Вот он, этот двор — внешний двор тюрьмы Трубецкого бастиона. Тихий уголок. Две длинные стены, расстояние между которыми не превышает трёх метров, в конце двора — закрытые ворота, давным-давно выкрашенные в нелепую полоску — старая краска кое-где полопалась. Над двором двумя братьями-истуканами возвышаются заводская труба и шпиль с крестом наверху. Чёрные колени водосточных труб свисают с крыши одной из стен — с той, в которой присутствует ряд маленьких оконцев. Вторая же стена грязная — гнойно-рыжая, изъязвлена, изувечена пулевыми попаданиями до самого кирпича. И именно здесь в холодную зимнюю ночь с 29 на 30 января закончится жизнь четырёх великих князей. За что? За убийство Розы Люксембург и Карла Либкнехта, можно было бы сказать. Именно этот повод был назван официальным. Но сказать так нельзя — оба эти убийства связаны с князьями никак не были, более того — были совершены в германии с дозволения немецкого политика Густава Носке, позже обвинённого в покушении на Гитлера, кстати — ну вы это прекрасно знаете. И причём тут князья — сказать достаточно сложно. Весьма спорна также относящаяся к Петерсу формулировка «вёл дело эсерки Каплан», поскольку и дела, по большому счёту, никакого не было — всё произошло буквально в несколько дней. 30 августа было совершено покушение на Ленина, а третьего числа, практически после очной ставки с Робертом Локартом, без каких-либо письменных подтверждений, по устному приказу Свердлова, Каплан была расстреляна, её тело помещено в бочку из-под смолы и сожжено.

И никаких очернений — только факты, как говорится. Да и может ли очернить ... правда? И такой уверенный человек, как Петерс, я уверен, воспринял бы её более чем спокойно и без лишней лжи, потому что со своей — пусть не гуманной и чудовищной — точки зрения, он был прав.

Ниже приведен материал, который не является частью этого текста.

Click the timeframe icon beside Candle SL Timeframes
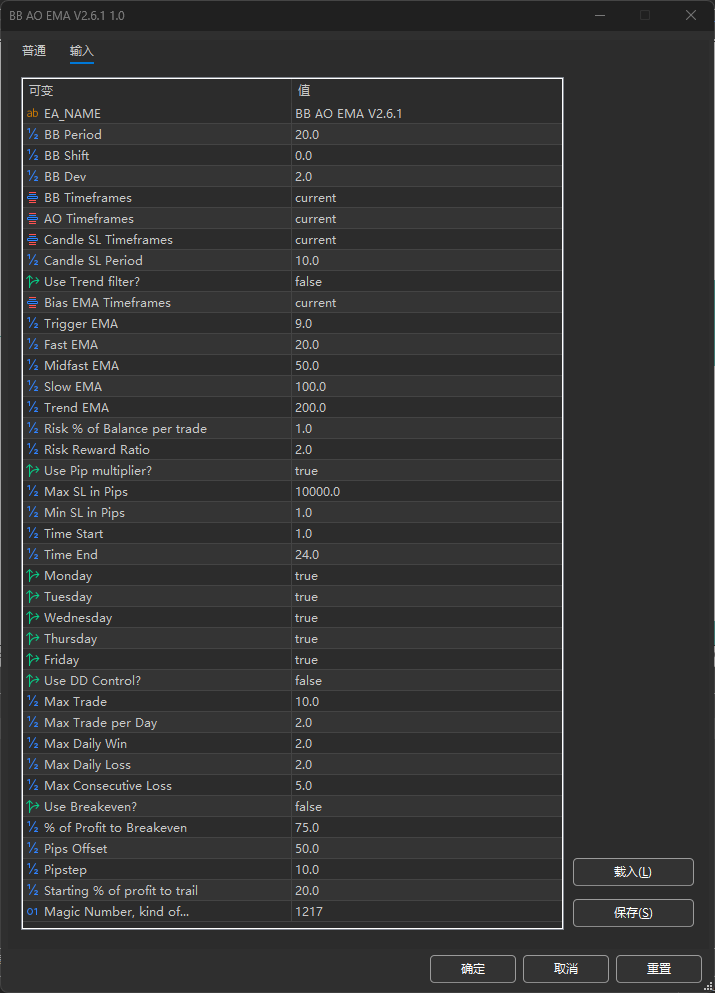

Ведь человек лишь тогда становится мелкой гадиной, предателем и убийцей, когда сомневается в том, чему посвятил жизнь. И, как бы это цинично не звучало, образ наш сегодняшний — образ защитника на страже Отчизны. Именно такую маску он выбрал, и его коллеги как знамя несут её до сих пор. Одна лишь проблема в том, что для его образа врагами советской власти и его личными противниками создана и другая — ужасная маска, потому на выходе мы получаем пламенного паладина с хищным драконьим оскалом и — как это уже избито — руками по локоть в крови. И обе эти точки зрения имеют шанс на существование. Обе они — равнозначны. А какую позицию занимать — решать уже, конечно же, вам. И смерти сегодня не будет — ни от расстрела в 1937-ом году, ни от старости где-то за границей, как уверяют многие — смерти просто нет, потому, что Дракон бессмертен. И меняются лишь его лица.